Robert Kern wrote:
> On 2009-07-13 13:20, Robert Cimrman wrote:
>> Hi all,
>>
>> I would like to use griddata() to interpolate a function given at
>> specified points of a bunch of other points. While the method works
>> well, it slows down considerably as the number of points to interpolate
>> to increases.
>>
>> The dependence of time/(number of points) is nonlinear (see the
>> attachment) - it seems that while the Delaunay trinagulation itself is
>> fast, I wonder how to speed-up the interpolation. The docstring says,
>> that it is based on "natural neighbor interpolation" - how are the
>> neighbors searched?
>
> Using the Delaunay triangulation. The "natural neighbors" of an interpolation
> point are those points participating in triangles in the Delaunay triangulation
> whose circumcircles include the interpolation point. The triangle that encloses
> the interpolation point is found by a standard walking procedure, then the
> neighboring triangles (natural or otherwise) are explored in a breadth-first
> search around the starting triangle to find the natural neighbors.
I see, thanks for the explanation. The walking procedure is what is
described e.g. in [1], right? (summary; starting from a random triangle,
a line is made connecting that triangle with the interpolation point,
and triangles along that line are probed.)

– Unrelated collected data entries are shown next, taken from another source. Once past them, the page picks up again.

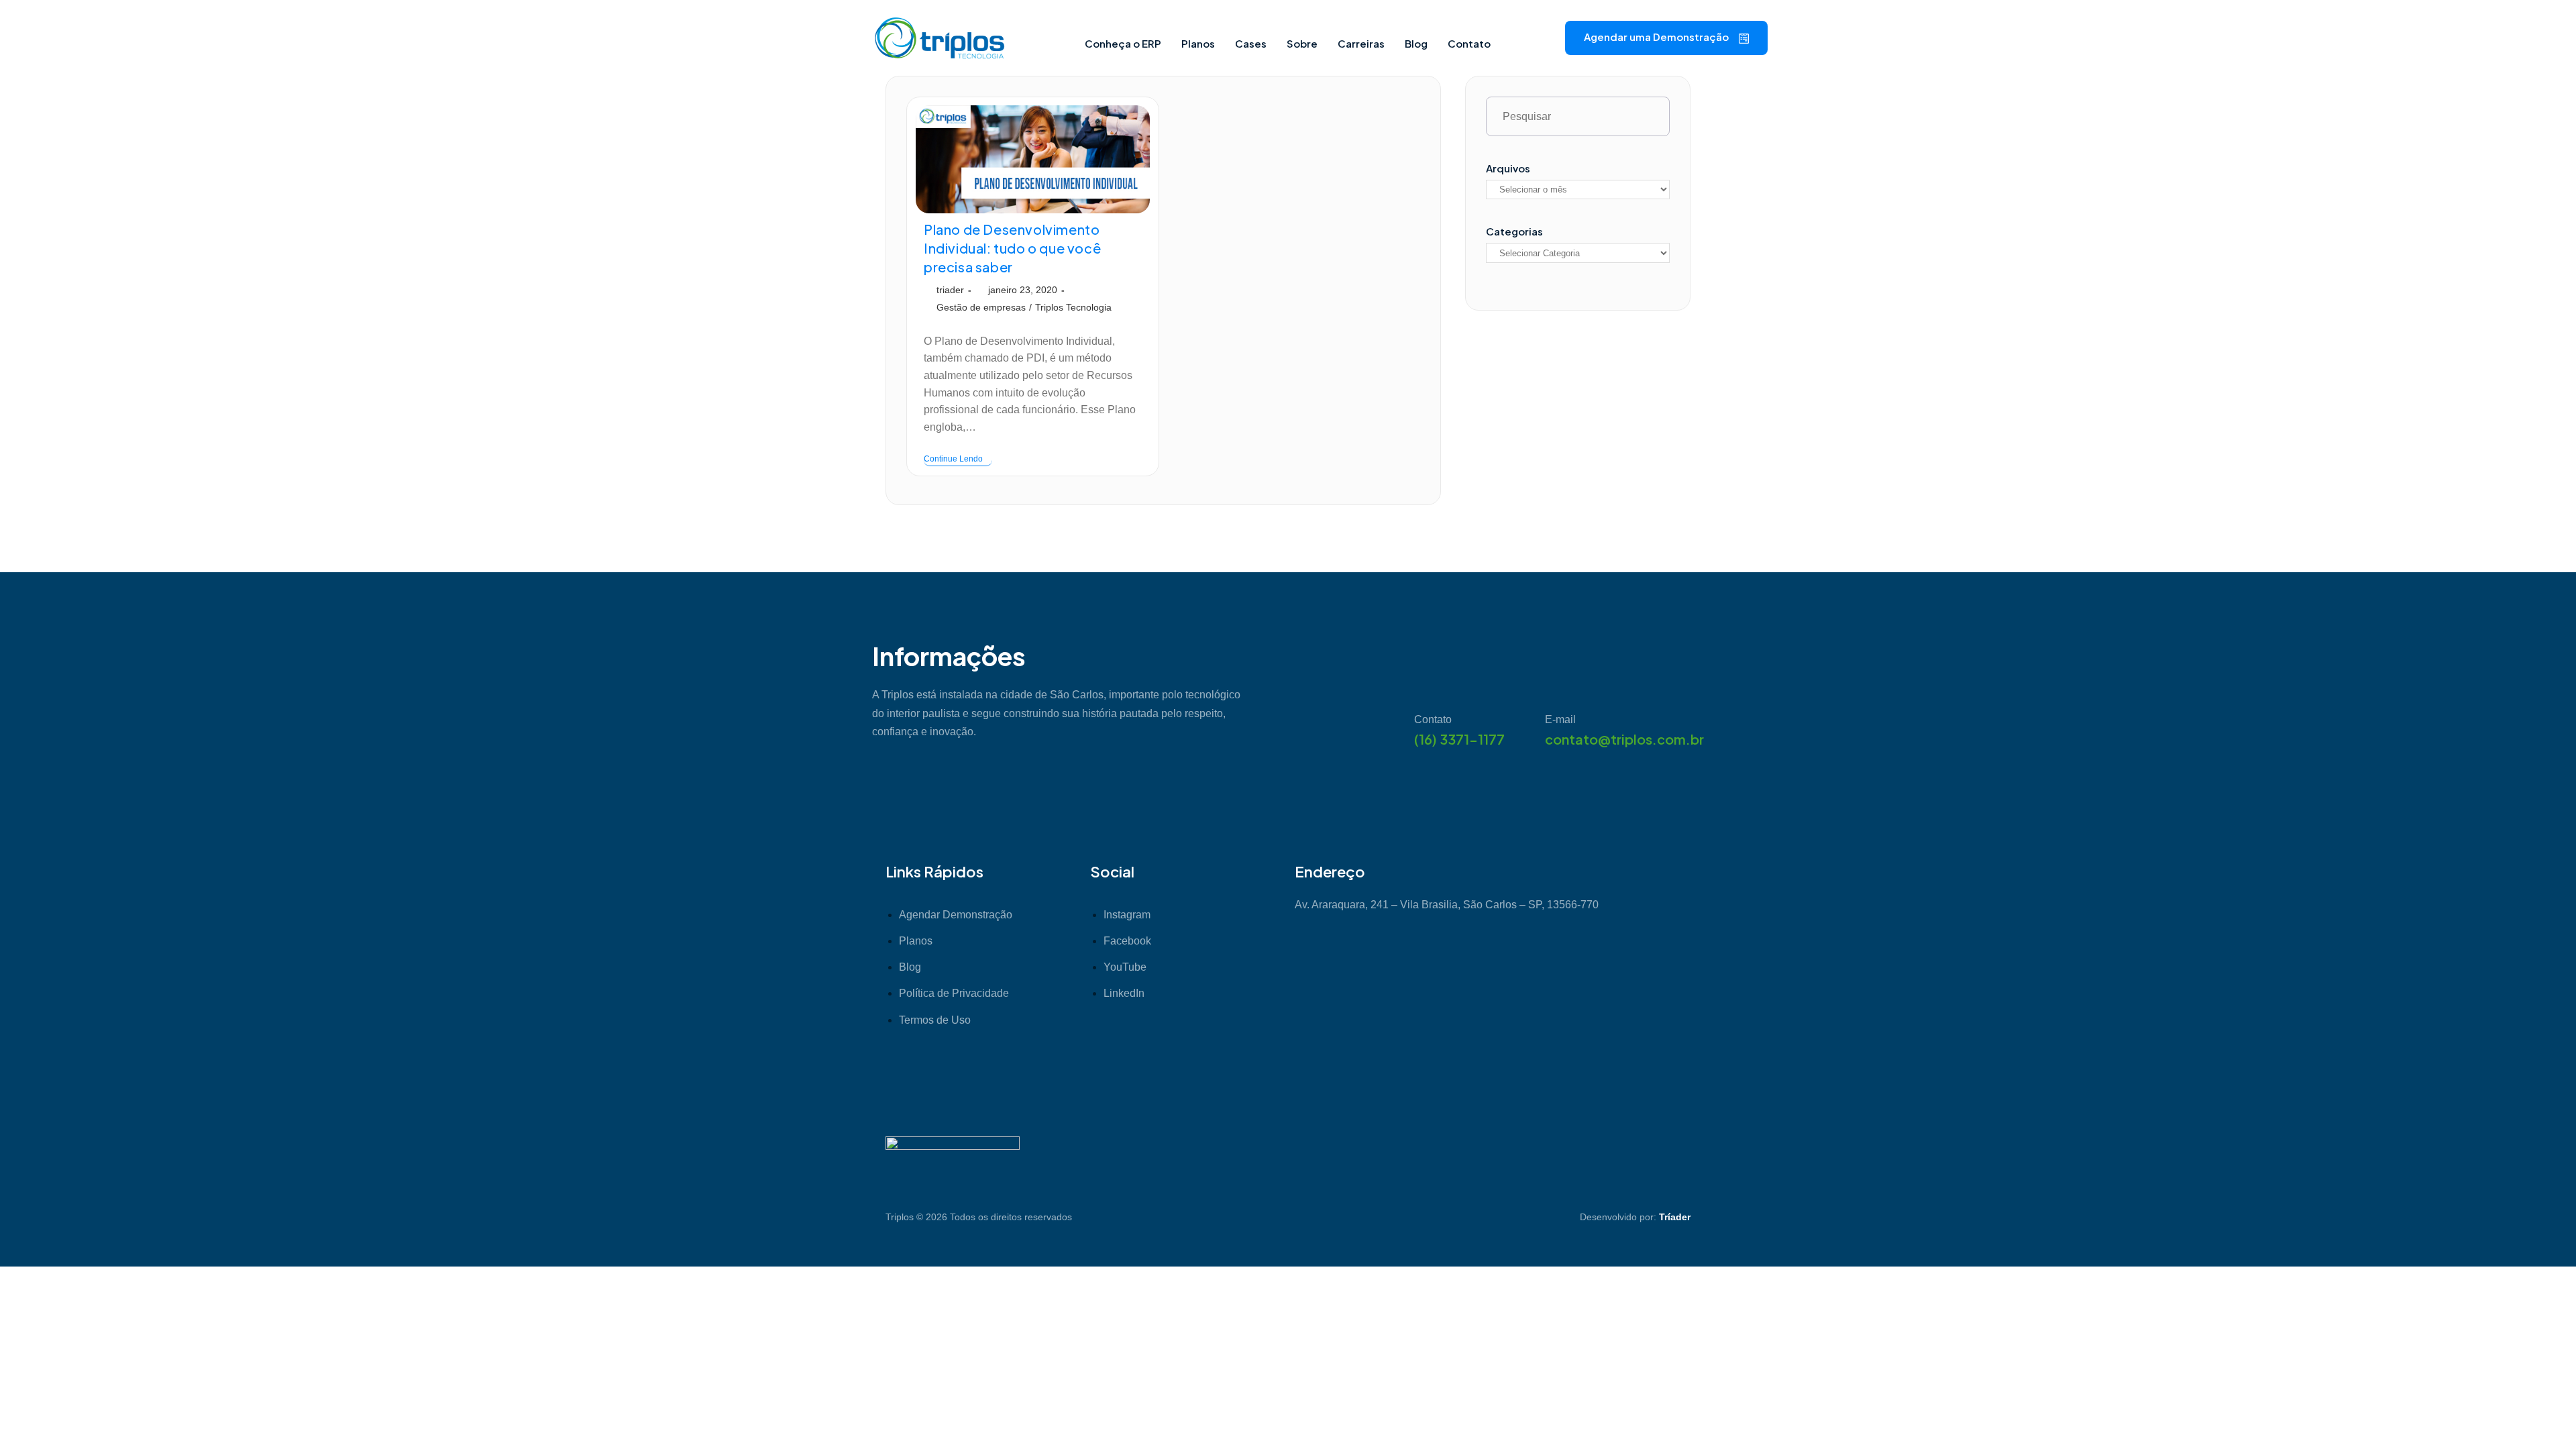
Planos (1198, 43)
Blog (1416, 43)
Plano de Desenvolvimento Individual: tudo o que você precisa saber (1012, 248)
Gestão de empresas (981, 307)
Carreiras (1361, 43)
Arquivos (1508, 168)
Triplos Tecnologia (1073, 307)
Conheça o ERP (1123, 43)
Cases (1251, 43)
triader (950, 289)
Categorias (1514, 231)
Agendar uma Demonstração (1656, 36)
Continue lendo (958, 459)
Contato (1469, 43)
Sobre (1302, 43)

[1] http://www.geom.uiuc.edu/software/cglist/GeomDir/ptloc96.ps.gz
> Unfortunately, griddata() uses the unstructured-interpolation-points API rather
> than the more efficient grid-interpolation-points API. In the former, each
> interpolation point uses the last-found enclosing triangle as the start of the
> walking search. This works well where adjacent interpolation points are close to
> each other. This is not the case at the ends of the grid rows. The latter API is
> smarter and starts a new row of the grid with the triangle from the triangle
> from the *start* of the previous row rather than the end. I suspect this is
> largely the cause of the poor performance.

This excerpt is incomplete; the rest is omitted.